According to the Chinese zodiac, 2012 is the year of the dragon. I know this to be true not only because I googled the bejesus out of it, but because my brood became riddled with delirium upon learning they had received a baby bearded dragon for Christmas. Make that TWO baby bearded dragons, coupled with a profusion of lizard-friendly paraphernalia said beings apparently require to survive. Heaven forbid the celebrated pet in question spend the rest of his days socially isolated, unable to collectively revel in the knowledge that the year ahead promises good things to those who are symbolic of reptilians.
Or something like that.
At any rate, we now own two disturbingly Godzilla-inspired organisms and, as a result, my children are entirely convinced that 2012 will be filled with good fortune—especially as it relates to the aforementioned scaly creatures. Translation: “We hope they have babies, Mom! Lots of them!” I’m not sure I could handle that much good fortune, particularly given the prolific nature of their poo and the nauseating reality of stockpiling live mealworms in my refrigerator and seasoned (read: calcium-dusted) crickets in the den. Gah! This is SO not in the parenting handbook. But I digress.
Against all logic and understanding, the tiny beasts have become a never-ending source of fascination for me. The way they ogle me with their freakishly bulbous eyes, twist their wee necks to an impossible degree and seize their prey in the true spirit of savagery intrigues me no end. Even the way they chew their vegetables is mildly entertaining. That said, I find myself drawn to their fetid tank, patently engrossed as they bask beneath the torrid rays of a pseudo sun—silent and still, much like the rocks and canopy of branches to which they cling almost invisibly; or when they devour legions of hapless victims in a manner that makes me cringe in horror, yet renders me wholly incapable of turning away. Never mind the dreadful sound of their jaws as they crush, chew and swallow without a morsel of mercy or an ounce of regret. Shame on me for being perfectly enthralled by something so inherently gruesome.
At least I’m not alone. Our entire household gathers en masse at the tank in a twisted display of fanaticism—noses to the glass in palpable anticipation, each of us about to be categorically mesmerized by what can only be described as a feeding frenzy. Furthermore, we’re fairly entranced by the hunt itself, duly impressed as our dear lizards scuttle about like spiders, hugging uncertain terrain and cleverly cornering a handful of crickets that, unsurprisingly, max out on the Stupidity Scale. Every. Single. Time. It’s entirely possible we need to develop more empathy for the ill-fated vermin. Then again, maybe the point is moot. (i.e. “It’s sad that the crickets have to die such a horrible, violent death, Mom. But it’s sort of entertaining to watch. Especially when their legs fall off and stuff.”)
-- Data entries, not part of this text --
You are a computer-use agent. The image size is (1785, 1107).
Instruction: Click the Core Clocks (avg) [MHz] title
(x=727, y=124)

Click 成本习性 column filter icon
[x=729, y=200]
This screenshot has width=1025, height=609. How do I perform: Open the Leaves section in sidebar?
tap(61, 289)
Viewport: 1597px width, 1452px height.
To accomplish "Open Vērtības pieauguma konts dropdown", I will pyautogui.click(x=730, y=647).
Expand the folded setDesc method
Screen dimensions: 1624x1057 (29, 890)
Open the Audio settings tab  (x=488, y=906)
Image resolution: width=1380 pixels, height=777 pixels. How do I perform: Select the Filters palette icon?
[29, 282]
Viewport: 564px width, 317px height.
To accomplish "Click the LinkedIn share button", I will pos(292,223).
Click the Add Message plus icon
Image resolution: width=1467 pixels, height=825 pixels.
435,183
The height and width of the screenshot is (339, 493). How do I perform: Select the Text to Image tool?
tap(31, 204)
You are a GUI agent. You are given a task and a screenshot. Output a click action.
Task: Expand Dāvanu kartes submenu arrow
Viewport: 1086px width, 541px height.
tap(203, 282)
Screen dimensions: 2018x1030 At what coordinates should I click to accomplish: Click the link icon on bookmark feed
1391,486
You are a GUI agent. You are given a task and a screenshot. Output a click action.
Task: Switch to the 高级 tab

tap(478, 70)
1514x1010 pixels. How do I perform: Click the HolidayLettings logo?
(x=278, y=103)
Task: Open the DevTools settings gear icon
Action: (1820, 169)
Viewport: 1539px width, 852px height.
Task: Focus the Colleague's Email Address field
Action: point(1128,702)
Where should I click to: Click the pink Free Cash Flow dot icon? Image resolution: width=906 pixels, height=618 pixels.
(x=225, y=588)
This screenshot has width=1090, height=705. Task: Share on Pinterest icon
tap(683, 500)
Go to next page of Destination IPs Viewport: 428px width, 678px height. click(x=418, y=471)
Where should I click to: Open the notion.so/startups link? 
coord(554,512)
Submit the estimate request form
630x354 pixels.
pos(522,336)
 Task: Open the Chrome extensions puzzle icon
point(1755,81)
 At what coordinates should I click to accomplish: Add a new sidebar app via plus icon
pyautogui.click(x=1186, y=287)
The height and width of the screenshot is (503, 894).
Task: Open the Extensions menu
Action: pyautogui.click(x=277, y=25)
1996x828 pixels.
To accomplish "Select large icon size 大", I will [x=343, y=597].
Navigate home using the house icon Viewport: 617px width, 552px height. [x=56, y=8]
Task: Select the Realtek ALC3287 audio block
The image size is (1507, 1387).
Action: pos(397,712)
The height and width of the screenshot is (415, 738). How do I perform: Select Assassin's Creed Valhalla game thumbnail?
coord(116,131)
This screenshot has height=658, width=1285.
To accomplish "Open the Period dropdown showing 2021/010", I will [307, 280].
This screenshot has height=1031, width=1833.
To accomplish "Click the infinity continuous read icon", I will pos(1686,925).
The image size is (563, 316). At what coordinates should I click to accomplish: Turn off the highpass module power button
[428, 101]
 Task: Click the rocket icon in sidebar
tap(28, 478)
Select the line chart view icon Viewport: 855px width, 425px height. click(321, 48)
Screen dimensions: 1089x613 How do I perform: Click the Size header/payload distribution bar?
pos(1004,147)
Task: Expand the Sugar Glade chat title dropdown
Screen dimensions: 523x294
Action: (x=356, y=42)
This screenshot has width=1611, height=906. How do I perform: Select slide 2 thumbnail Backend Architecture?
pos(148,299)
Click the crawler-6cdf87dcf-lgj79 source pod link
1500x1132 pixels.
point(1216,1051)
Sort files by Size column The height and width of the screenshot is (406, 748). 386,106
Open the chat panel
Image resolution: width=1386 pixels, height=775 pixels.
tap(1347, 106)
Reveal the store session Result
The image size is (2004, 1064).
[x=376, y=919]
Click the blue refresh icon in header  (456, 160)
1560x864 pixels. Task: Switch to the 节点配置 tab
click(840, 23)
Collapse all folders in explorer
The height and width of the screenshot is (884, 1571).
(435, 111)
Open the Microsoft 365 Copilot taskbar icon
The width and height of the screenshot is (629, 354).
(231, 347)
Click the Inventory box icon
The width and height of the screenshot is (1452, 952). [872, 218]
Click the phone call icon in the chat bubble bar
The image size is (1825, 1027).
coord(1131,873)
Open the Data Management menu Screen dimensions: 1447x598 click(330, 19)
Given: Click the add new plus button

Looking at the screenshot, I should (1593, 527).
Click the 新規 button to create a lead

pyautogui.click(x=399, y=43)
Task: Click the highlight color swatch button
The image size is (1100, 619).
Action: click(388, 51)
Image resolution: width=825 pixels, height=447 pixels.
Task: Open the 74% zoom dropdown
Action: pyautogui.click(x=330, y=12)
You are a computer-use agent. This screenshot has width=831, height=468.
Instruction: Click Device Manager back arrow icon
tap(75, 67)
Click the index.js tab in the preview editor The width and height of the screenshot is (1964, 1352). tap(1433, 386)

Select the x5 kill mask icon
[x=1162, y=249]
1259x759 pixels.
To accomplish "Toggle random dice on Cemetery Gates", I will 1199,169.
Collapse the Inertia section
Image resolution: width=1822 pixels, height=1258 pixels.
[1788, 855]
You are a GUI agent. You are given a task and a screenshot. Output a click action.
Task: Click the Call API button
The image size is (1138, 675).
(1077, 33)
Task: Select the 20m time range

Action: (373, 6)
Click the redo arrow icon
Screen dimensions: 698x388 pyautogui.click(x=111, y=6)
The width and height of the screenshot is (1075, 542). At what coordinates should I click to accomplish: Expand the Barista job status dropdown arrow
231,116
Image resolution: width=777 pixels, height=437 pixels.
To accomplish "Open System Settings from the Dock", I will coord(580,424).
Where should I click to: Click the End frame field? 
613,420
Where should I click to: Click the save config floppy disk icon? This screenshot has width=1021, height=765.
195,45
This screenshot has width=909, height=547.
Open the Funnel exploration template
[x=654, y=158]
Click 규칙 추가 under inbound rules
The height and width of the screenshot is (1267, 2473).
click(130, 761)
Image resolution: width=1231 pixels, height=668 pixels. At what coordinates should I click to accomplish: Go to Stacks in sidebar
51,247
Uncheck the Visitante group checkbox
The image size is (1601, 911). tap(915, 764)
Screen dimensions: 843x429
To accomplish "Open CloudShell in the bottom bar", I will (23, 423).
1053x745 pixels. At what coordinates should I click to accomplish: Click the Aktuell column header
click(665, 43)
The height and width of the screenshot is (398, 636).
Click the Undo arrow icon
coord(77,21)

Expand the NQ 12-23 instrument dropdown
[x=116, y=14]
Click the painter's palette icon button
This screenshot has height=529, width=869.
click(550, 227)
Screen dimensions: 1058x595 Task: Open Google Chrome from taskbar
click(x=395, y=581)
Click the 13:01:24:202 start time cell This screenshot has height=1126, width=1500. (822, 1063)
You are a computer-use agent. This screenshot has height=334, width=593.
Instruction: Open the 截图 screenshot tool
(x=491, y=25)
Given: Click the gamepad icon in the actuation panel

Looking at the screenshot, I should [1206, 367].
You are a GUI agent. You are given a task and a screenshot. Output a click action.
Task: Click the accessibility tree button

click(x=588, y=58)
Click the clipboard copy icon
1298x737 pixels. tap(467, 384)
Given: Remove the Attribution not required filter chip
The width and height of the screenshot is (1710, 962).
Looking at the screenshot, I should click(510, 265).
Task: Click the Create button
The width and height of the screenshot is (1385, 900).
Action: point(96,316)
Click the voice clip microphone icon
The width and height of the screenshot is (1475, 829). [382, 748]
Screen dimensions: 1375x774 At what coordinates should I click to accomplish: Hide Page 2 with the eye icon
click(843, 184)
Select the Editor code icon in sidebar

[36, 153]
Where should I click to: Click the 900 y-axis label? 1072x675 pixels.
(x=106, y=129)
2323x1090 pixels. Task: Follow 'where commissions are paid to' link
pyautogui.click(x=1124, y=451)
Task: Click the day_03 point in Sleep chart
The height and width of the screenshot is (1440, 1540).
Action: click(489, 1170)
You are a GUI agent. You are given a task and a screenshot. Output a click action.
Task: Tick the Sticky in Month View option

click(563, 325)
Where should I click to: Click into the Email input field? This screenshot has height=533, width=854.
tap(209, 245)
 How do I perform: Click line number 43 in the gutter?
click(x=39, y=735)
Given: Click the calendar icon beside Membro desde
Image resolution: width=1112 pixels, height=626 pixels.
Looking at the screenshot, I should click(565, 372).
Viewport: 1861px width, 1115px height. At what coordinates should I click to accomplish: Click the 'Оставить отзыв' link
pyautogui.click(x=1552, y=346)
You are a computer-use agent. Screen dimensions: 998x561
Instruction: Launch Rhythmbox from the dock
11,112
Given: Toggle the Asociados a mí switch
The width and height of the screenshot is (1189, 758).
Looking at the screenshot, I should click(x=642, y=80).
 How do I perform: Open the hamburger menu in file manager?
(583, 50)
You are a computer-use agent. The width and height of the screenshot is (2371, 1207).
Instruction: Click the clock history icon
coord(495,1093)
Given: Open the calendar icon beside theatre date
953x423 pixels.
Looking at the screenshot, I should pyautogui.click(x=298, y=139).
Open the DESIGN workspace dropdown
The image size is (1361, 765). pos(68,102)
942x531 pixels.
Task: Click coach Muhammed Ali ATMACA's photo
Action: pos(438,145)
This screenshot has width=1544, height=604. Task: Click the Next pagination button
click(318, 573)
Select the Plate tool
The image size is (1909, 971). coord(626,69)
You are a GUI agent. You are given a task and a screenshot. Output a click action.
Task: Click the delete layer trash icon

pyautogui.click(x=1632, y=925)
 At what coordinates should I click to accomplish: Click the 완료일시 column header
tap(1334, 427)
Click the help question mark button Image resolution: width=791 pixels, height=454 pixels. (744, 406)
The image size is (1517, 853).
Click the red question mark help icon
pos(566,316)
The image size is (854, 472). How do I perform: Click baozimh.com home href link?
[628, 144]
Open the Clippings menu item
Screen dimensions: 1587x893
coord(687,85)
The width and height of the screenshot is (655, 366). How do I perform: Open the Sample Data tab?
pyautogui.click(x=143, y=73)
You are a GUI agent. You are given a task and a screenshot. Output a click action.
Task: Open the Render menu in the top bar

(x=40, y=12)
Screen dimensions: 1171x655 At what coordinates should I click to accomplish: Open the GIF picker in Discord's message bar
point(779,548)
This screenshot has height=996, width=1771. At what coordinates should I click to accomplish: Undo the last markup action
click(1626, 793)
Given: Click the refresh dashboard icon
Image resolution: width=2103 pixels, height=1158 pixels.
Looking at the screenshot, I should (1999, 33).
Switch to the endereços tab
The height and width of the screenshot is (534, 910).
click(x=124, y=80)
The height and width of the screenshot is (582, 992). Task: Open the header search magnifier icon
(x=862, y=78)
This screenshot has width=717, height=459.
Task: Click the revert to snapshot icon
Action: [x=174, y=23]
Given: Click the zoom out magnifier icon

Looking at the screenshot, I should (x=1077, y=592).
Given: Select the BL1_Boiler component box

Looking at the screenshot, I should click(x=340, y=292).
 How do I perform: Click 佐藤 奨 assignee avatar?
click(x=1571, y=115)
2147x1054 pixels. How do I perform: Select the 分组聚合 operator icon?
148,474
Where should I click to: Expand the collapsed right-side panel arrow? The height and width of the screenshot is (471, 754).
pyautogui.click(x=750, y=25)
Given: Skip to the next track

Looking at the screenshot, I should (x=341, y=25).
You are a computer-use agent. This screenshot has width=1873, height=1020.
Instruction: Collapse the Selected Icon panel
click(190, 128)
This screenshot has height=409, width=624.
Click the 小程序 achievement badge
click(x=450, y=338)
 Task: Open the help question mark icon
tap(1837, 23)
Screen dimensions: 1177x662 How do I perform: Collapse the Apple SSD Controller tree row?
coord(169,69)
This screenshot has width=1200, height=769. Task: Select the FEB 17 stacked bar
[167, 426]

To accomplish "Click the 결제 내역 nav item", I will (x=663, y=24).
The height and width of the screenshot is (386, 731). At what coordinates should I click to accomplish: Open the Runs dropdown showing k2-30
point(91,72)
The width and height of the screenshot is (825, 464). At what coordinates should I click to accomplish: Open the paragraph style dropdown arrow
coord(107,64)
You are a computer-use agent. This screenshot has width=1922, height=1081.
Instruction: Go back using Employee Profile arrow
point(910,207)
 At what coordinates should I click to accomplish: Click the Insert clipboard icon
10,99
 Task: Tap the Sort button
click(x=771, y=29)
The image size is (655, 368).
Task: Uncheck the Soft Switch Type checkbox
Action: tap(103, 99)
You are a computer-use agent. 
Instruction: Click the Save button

Just when I think my husband and I are doing something right with respect to raising compassionate kids, they drop a disturbing little nugget like that on us. Oy.
At any rate, we’re having far more fun with our newish pets than I ever imagined possible. They’ve cheered homework completion on numerous occasions, been privy to godknowshowmany deep, dark secrets and journeyed far and wide to learn about their surroundings (i.e. “This is the television, which you probably won’t care much about…and this is the dog, which you should be profoundly terrified of…”).
Furthermore, they’ve balanced on heads with remarkable aplomb, starred in a multitude of ridiculous Photo Booth dramas (don’t ask) and, of course, perched atop a certain Justin Bieber doll to the delight of many. Looking back, I don’t know how I functioned without having such unadulterated hilarity in my life.
Indeed, 2012 promises good things—amusement involving a special pair of lizards, chief among them.